> _Compito 1_: Copi dal testo sull'educazione dei bambini il passo compreso tra "Da non dimenticare, poi, il" e "educatori e genitori.", estremi inclusi.
> _Compito 2_: Riformuli in modo più conciso il paragrafo del testo sull'educazione dei bambini che inizia con "Un errore di questo genere", conservandone i fatti principali.
> _Compito 3_: Elenchi i motivi numerati per cui, secondo il testo sull'educazione dei bambini, si mettono a posto i giocattoli.

> _Testo selezionato_:
Responsabilizzare o rendere consapevoli

Il titolo potrebbe suonare strano perchè il primo dovrebbe corrispondere all’altro.

Invece, purtroppo, non è così.

Noto che si tende a “responsabilizzare” senza rendere consapevoli i bimbi di quello che stanno facendo.

Un esempio: il mettere a posto i giocatolli. Si dice e ripete al bambino di mettere in ordine i suoi giocatoli. Certo, ma perchè?

I bambini (come anche gli adulti) hanno bisogno di un perchè, di una dimostrazione che motivi un gesto od un altro.

Quindi: si mettono a posto i giocattoli perchè:

  1. rubano spazio per correre
  2. possono causare danni correndo
  3. non si trovano più

e via di questo passo.

Da non dimenticare, poi, il far vedere loro COME si mettono a posto i giocattoli … perchè i bambini non lo sanno!!! Specie se sono piccoli.

Questo si chiama rendere consapevoli e da qui dopo (ma solo dopo) arriva il responsabilizzare.

Il “rendere consapevoli” è in assoluto l’unica cosa importante da fare nell’educazione ai bimbi: in questo modo cresceranno forti di carattere, stabili emotivamente e poco propensi a seguire i “vari branchi” che la vita propone.

Il “rendere consapevoli” obbliga ad “usare la testa”, non ad ubbidire tanto per ubbidire.

Certo, è un grosso impegno per educatori e genitori, porta via un sacco di tempo … molto meglio scaricare tutto sotto il tema “responsabilizzare” che – diciamocela tutta – in questo caso serve solo a de-responsabilizzare educatori e genitori.

Un errore di questo genere provoca una crescita forzata, fuori dai tempi personalissimi di ogni bambino … e questa crescita forzata diventerà fonte di gravi problemi in età adolescenziale … senza considerare che potrebbe provocare in futuro una aggressività negativa (se gli altri non fanno ciò che si dice loro) e tendenza al comando.

Ho visto cose terribili nelle scuole … anche quelle materne: bambini obbligati a tenere in ordine armadietti senza supervisione, senza accompagnarli e senza far vedere loro, fino a quando impareranno, come si fa.

Sono esempi piccoli, ma quanti danni provocano alla psiche (delicatissima) dei bambini … sono gravi errori che fanno crescere su una strada sbagliata … del tutto “moderna” in cui vige l’apparenza, lo schiacciare l’altro e via discorrendo.

> _Materiale mostrato_:
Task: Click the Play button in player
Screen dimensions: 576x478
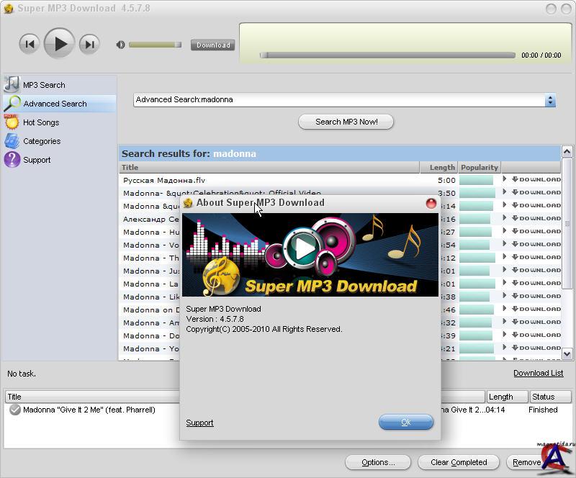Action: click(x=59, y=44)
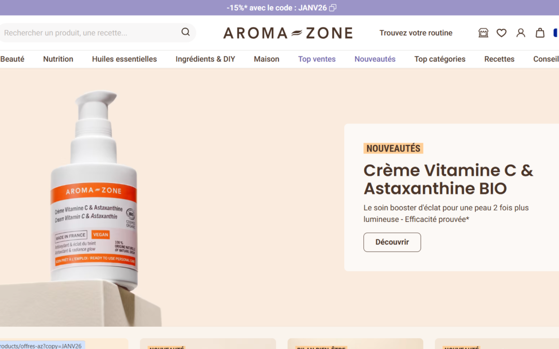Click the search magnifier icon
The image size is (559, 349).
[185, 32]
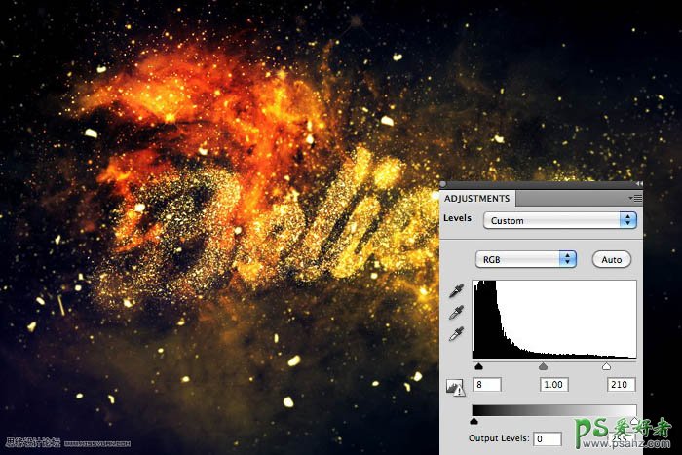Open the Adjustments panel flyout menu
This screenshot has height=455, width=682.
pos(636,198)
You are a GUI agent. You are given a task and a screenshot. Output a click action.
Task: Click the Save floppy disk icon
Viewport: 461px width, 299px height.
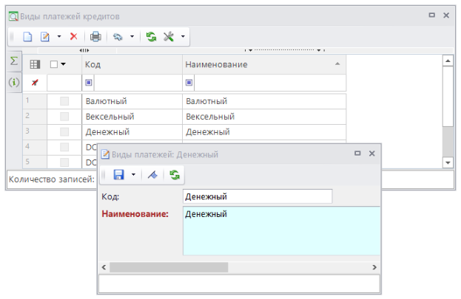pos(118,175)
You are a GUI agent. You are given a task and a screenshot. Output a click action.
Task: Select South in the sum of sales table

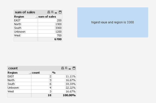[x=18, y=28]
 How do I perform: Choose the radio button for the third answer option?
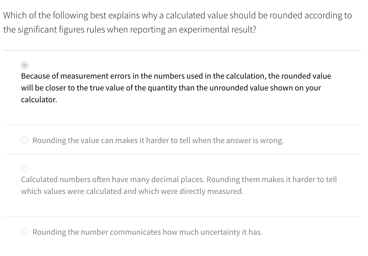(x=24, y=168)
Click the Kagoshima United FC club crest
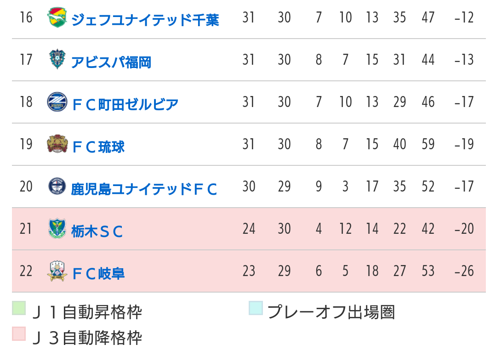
...
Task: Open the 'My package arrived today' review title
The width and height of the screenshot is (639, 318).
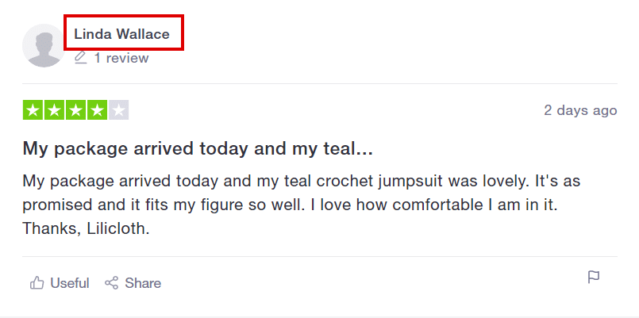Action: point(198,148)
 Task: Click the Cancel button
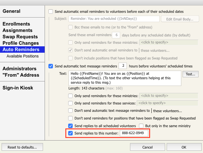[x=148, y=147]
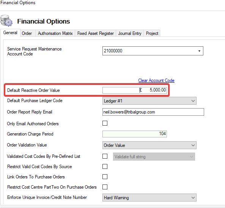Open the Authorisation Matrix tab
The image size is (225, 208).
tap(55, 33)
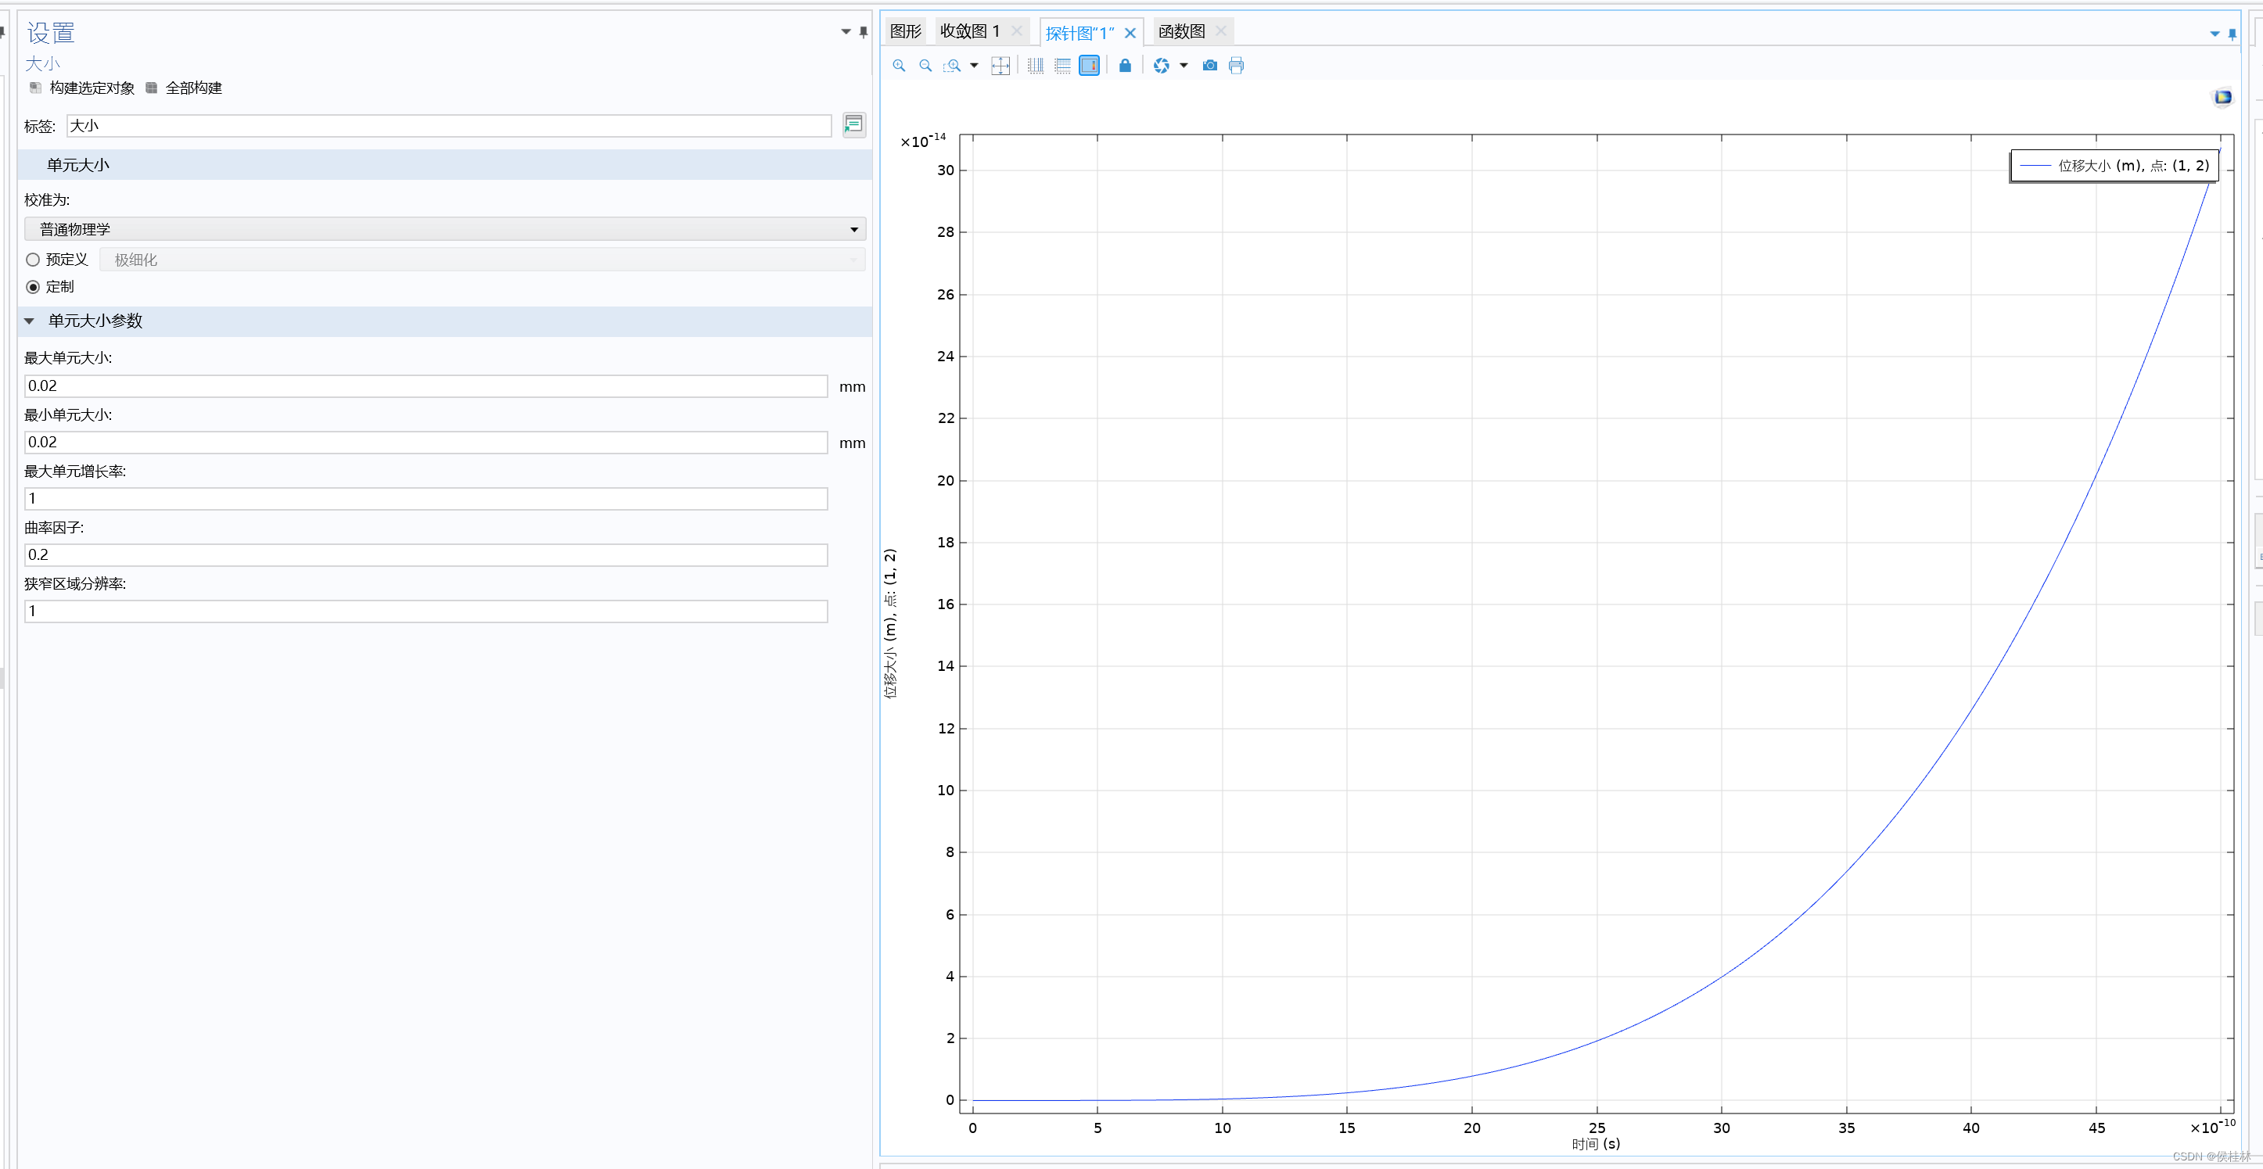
* * *
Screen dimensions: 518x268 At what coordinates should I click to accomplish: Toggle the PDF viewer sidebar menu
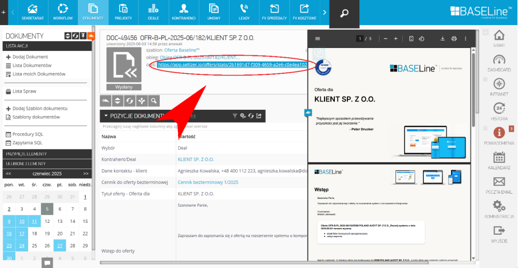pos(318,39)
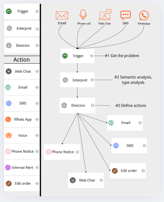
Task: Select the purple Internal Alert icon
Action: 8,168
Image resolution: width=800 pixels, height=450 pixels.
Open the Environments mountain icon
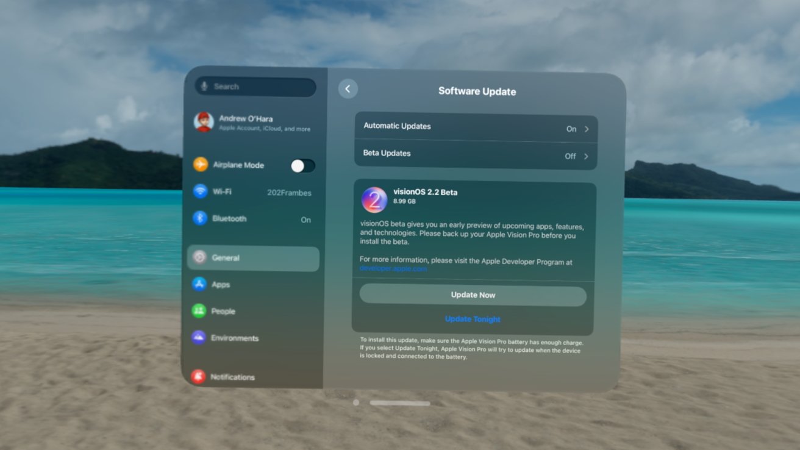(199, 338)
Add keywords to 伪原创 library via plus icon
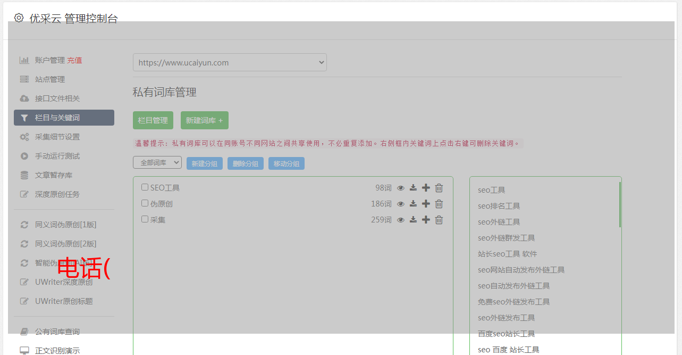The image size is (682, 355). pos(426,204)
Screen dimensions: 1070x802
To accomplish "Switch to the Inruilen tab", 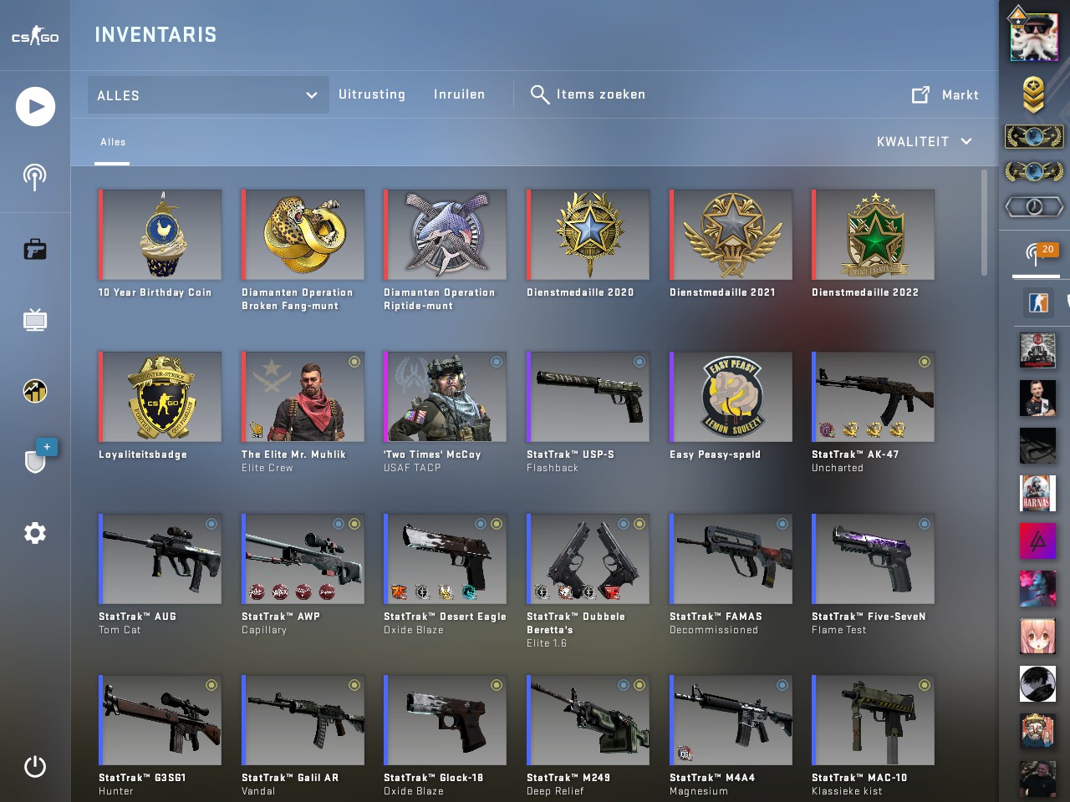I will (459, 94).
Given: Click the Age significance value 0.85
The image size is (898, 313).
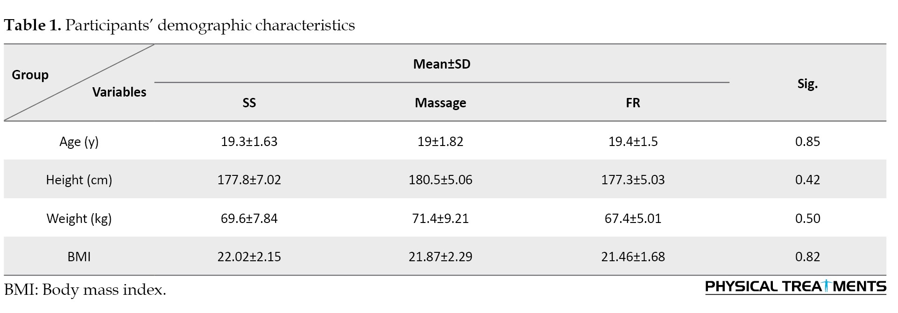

> _Soluzione 1_:
Da non dimenticare, poi, il far vedere loro COME si mettono a posto i giocattoli … perchè i bambini non lo sanno!!! Specie se sono piccoli.

Questo si chiama rendere consapevoli e da qui dopo (ma solo dopo) arriva il responsabilizzare.

Il “rendere consapevoli” è in assoluto l’unica cosa importante da fare nell’educazione ai bimbi: in questo modo cresceranno forti di carattere, stabili emotivamente e poco propensi a seguire i “vari branchi” che la vita propone.

Il “rendere consapevoli” obbliga ad “usare la testa”, non ad ubbidire tanto per ubbidire.

Certo, è un grosso impegno per educatori e genitori, porta via un sacco di tempo … molto meglio scaricare tutto sotto il tema “responsabilizzare” che – diciamocela tutta – in questo caso serve solo a de-responsabilizzare educatori e genitori.

> _Soluzione 2_: Questo errore forza la crescita del bambino al di fuori dei suoi tempi personali. Tale crescita forzata può causare gravi problemi nell'adolescenza e, in futuro, un'aggressività negativa e una tendenza al comando.

> _Soluzione 3_:
- Rubano spazio per correre
- Possono causare danni correndo
- Non si trovano più